L’assemblée, réglée au quart de tour, a défini les orientations de la phase II des États généraux sur la souveraineté qui toutes misent sur l’action de la société civile et des citoyens pour remettre au cœur du débat public la question fondamentale de notre émancipation nationale.

Il importe en effet de mettre fin à la confusion qui existe entre cette question existentielle et l’appui ou le rejet des politiques de tel ou tel parti dans le cadre provincial qui nous est imposé de l’extérieur.

L’appui à la souveraineté ou à l’indépendance est un objectif beaucoup plus large. D’ailleurs, l’appui à la souveraineté dépasse celui accordé à chacun des partis. Simplement en additionnant les votes pour du Parti Québécois, de Québec solidaire et d’Option Nationale à la dernière élection et dans les plus récents sondages, on obtient un total de plus de 40%, et donc plus de 50% de la population francophone, sans compter les appuis à la souveraineté égarés à la CAQ ou au parti vert.

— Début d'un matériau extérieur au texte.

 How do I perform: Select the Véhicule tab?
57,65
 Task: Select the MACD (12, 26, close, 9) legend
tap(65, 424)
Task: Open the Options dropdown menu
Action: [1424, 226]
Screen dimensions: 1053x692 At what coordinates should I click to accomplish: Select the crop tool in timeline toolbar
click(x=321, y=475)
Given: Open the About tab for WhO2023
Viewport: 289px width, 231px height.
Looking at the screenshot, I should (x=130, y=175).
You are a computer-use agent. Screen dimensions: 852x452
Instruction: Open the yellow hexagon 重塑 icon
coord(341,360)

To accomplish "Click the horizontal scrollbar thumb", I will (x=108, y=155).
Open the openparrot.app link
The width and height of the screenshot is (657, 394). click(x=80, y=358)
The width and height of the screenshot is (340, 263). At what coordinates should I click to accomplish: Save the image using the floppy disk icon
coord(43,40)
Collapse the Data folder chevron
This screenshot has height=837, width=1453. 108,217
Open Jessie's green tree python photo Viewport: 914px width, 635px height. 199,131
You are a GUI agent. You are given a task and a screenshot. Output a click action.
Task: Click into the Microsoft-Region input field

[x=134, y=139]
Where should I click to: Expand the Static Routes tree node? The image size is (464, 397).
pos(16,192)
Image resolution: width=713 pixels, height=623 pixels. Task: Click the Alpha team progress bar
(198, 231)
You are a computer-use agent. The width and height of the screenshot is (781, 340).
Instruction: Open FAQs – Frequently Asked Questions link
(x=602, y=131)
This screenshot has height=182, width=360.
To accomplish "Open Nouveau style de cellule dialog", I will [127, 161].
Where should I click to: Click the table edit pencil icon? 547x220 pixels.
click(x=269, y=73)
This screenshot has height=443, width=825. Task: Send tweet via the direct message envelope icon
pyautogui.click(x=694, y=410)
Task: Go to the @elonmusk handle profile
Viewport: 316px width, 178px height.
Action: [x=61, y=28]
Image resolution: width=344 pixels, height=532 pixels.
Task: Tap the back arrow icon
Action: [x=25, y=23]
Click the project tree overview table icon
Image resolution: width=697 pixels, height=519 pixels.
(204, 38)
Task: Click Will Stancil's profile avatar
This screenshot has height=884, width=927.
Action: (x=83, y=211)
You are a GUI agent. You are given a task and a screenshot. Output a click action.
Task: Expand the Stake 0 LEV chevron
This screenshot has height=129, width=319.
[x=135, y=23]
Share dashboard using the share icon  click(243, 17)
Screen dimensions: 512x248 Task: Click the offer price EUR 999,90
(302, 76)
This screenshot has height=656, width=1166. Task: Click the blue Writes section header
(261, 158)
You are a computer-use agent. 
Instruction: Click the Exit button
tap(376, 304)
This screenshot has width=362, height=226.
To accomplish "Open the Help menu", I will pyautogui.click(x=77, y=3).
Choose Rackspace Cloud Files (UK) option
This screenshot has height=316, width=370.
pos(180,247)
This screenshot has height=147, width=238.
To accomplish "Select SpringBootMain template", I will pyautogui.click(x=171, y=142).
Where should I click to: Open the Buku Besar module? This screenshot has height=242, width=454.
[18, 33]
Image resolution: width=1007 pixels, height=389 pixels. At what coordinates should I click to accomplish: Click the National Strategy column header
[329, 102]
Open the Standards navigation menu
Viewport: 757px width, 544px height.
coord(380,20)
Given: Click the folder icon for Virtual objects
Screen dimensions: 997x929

Cela signifie une chose incroyable : même sans promotion ou presque de la souveraineté depuis le référendum de 1995, l’appui à la souveraineté demeure majoritaire chez les francophones.

Dans tous les pays qui ont atteint leur indépendance, un mouvement populaire non partisan a pavé la voie. Il faut sortir des rangs partisans pour parler aux citoyens de notre avenir collectif, de citoyen à citoyen.

Pour mettre l’accent sur l’indépendance, il faut cesser d’agir et de discourir les yeux braqués sur l’action partisane. Ce n’est pas notre rôle de défendre toutes les politiques gouvernementales ou de faire la promotion des tel ou tel partis. Il y a des appareils en place et bien financés pour cela.

Concentrons plutôt nos énergies à convaincre nos concitoyens de la nécessité de notre émancipation nationale. Donnons-nous les moyens de concerter les organisations de la société civile, avec l’appui des partis politiques souverainistes, pour créer cette grande coalition de la société civile pour l’indépendance nationale. 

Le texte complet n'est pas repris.